Right behind the Capitola House was “the hill”. Actually it was the bench above the village called Depot Hill. Stairs went fromthe other side of our driveway to the top of the hill. The original stairs were cement and sea shells. They were small steps and more than a hundred of them. In the early sixties new stairs were poured over the old ones, for the most part, although you could still see the old ones. The new stairs were larger and only were 89 of them. We went up those stairs almost every day. I remember one time, and I cannot say I am proud of it, my girl cousins decided it would be fun to make a trail about half way up and hike to the top of the hill. I was pretty young, about 8 as I recall. I was all for the adventure until I got half way up the hill and got stuck. My cousins had lots of compassion on the fat little kid stuck on the side of a hill, hanging on to a root, swatting away bumble bees, crying and yelling for help. They just left me there. After what seemed to me to be hours, but was only a few minutes, realizing no one was coming to my rescue, I inched my way back to the stairs. Nothing was ever said to our parents, and in fact, I don’t remember anyone ever talking about it again. I just know that for years I would always check out the spot and think how dumb I was for being lured up there in the first place.

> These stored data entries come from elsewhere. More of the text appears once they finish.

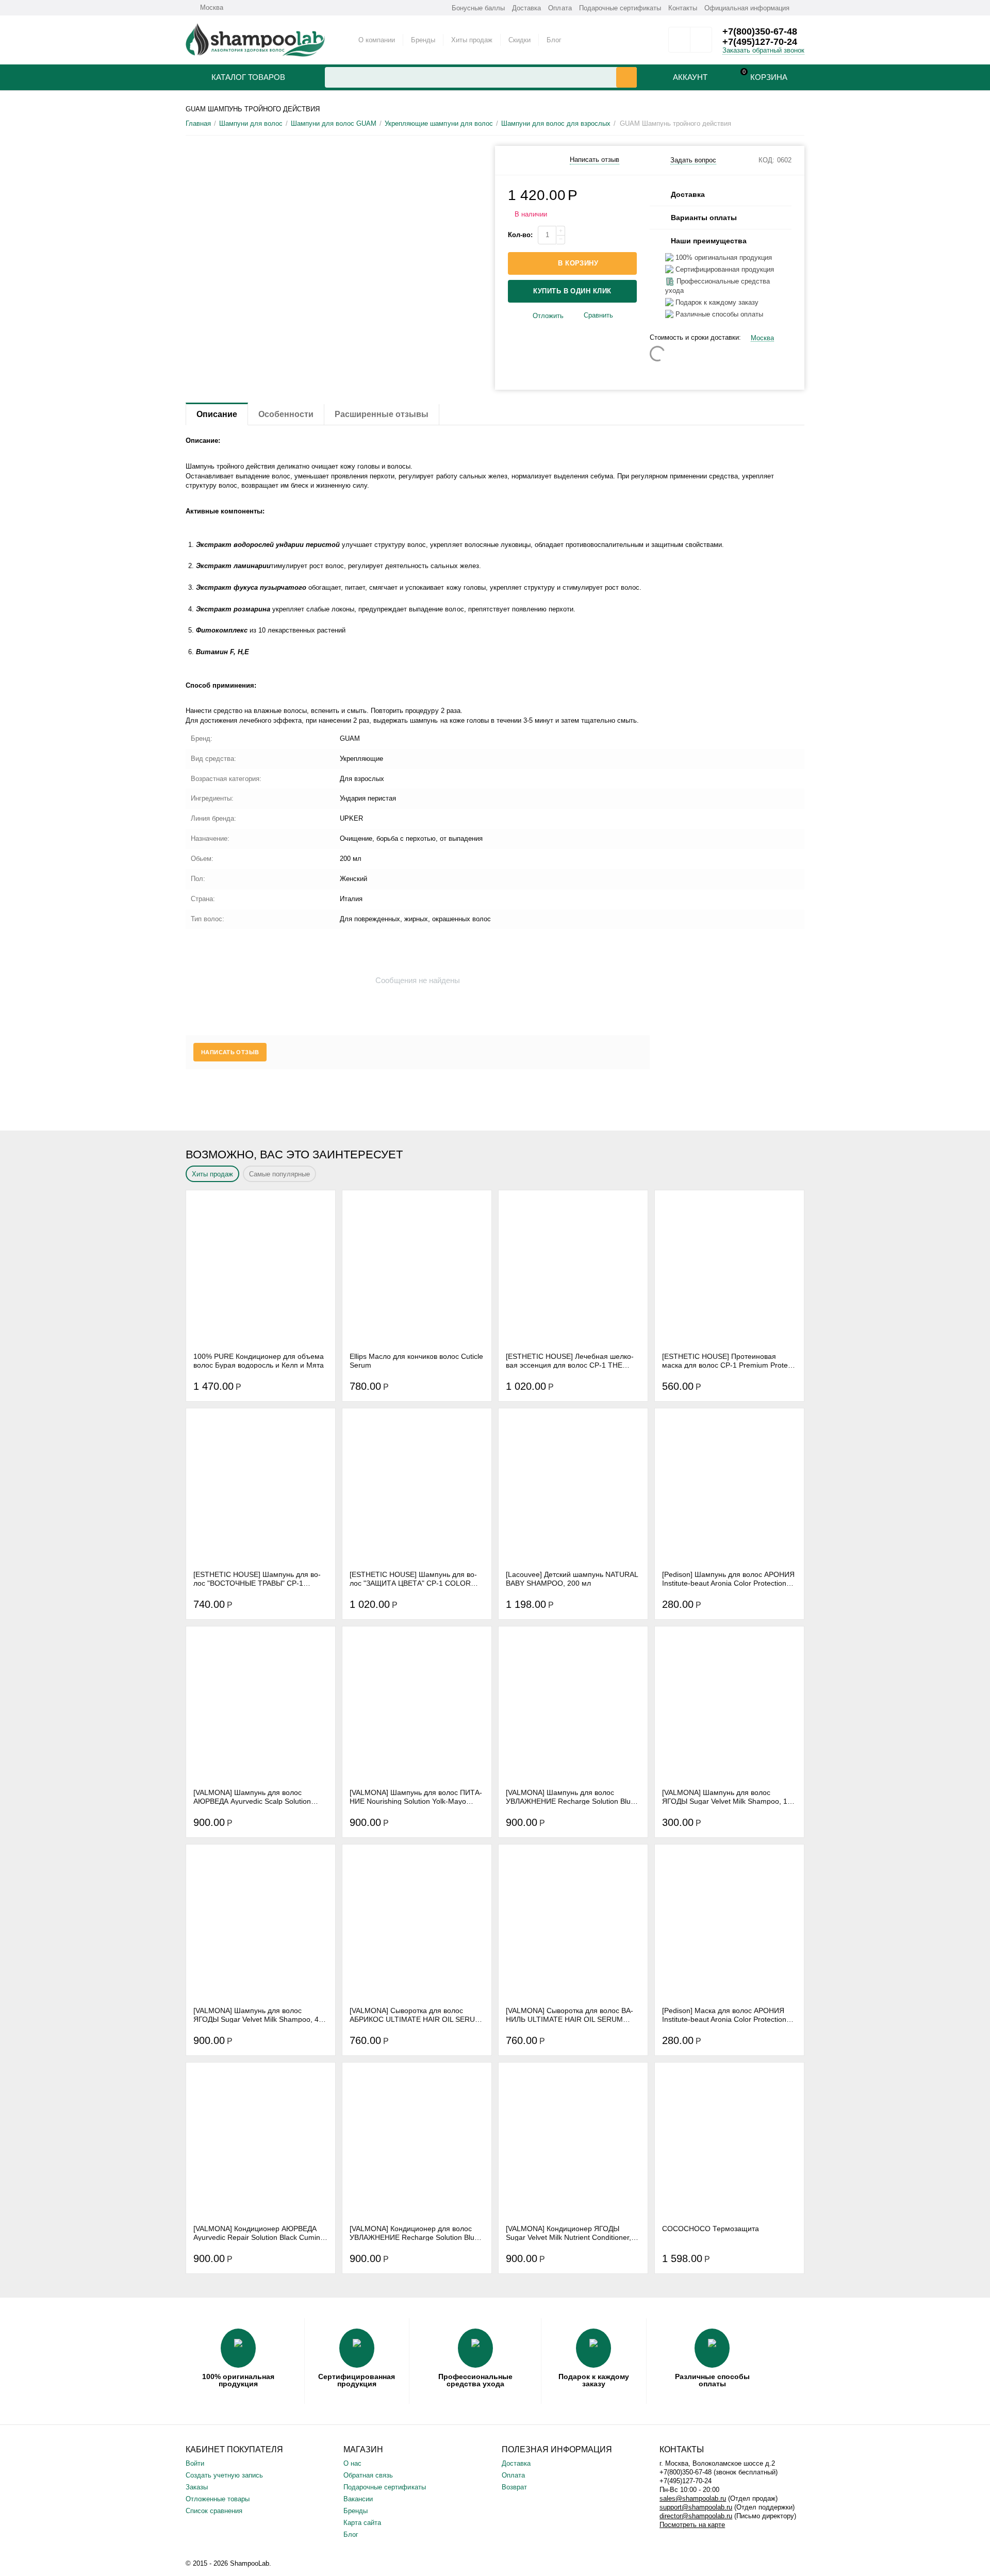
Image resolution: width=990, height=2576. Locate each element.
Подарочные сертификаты (620, 8)
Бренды (423, 40)
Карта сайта (362, 2523)
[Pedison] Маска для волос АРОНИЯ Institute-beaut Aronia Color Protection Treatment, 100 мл (724, 2014)
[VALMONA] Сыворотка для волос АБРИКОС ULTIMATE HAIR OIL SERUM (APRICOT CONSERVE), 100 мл (415, 2014)
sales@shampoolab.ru (692, 2498)
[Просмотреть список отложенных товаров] (679, 43)
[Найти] (626, 77)
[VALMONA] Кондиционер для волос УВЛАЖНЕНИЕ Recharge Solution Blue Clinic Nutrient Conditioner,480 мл (414, 2232)
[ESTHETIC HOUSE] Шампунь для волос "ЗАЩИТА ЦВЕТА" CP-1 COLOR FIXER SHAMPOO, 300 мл (413, 1578)
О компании (376, 40)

I have to laugh as I think about the first time I took Jannie to the Capitola House as my wife. We were just married and were spending the night. Even though we were married adults, we still didn’t get a room. We got the upstairs porch bed, no heat and lots of blankets. The more things change, the more they remain the same. The summer of 1986 we were at stationed Fort Hood. I had gone TDY earlier in the year and “pocketed” lots of travel money, we took leave and went to Capitola for a month. Jannie was getting over pneumonia and the doctor thought a restful vacation would be good for her. We loaded up the van with our eight kids and dog and headed west. Jannie slept most of the way. We arrived in Capitola and moved right on in. We finally got a room! Jannie spent much of the first week in bed and I spent a lot of time taking kids to all my old haunts. The boys and I saw a 1965 red Mustang Convertible and thought it looked so cherry. When we took a walk up to “The Other Capitola House” so I could show them where we lived that one summer when I was their age, we not only found the house, but the red Mustang parked out front. The couple renting the house were a gay couple, and they let us go through the house. I told them of my days in that house and we ogled the Mustang. Then we left. The three of us, Brett, Todd and me, talked about those days and those “boys” all the way home. One day we rented a skiff and the boys, Brett, Todd and Chad and I went fishing. We went after Rock Cod, and fished for half a day. We got quite a few fish, and fired up the grill that night. Good eating. Later we went to the boardwalk in Santa Cruz and went on lots of rides. I went with Bugs and Heather on the Roller Coaster. The Santa Cruz Roller Coaster is one of the original wood roller coasters ever built. We still talk about that ride. We even rode the Merry-Go-Round. Kids had fun and I thought of Capitola.

1986 was the last time we ever stayed in the Capitola House. When Aunt Dee passed away, the Capitola House had to be sold. So the Capitola House was sold to a company who used it as a summer rental. As I said at the beginning, the fiber of my life is made of stands of thread that are the Capitola House. I will always remember that house and I am sad that it had to end the way it did. My mother tried to buy Aunt June’s half, but the attorney talked her out of it. As long as family strife was to continue, the Capitola House would bring peace to no one, nor make any more fond memories. All we have is the memories of our lives in Capitola. To me Capitola will always be a part of me, and I long to return there, if just for a visit. And if I could, I would buy back my house.